Problem description: Nothing but the lines from the one that contains "716x691 pixels." through the end of the data should be reproduced, and each must match exactly.
#### Data provided ####
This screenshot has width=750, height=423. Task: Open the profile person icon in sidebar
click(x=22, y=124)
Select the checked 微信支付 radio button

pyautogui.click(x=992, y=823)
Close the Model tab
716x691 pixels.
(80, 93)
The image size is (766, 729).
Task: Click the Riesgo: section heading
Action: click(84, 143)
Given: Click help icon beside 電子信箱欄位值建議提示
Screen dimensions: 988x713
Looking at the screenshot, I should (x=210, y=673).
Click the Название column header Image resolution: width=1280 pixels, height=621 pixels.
####
Answer to this exercise:
716x691 pixels.
(80, 93)
The image size is (766, 729).
Task: Click the Riesgo: section heading
Action: click(84, 143)
Given: Click help icon beside 電子信箱欄位值建議提示
Screen dimensions: 988x713
Looking at the screenshot, I should (x=210, y=673).
Click the Название column header Image resolution: width=1280 pixels, height=621 pixels.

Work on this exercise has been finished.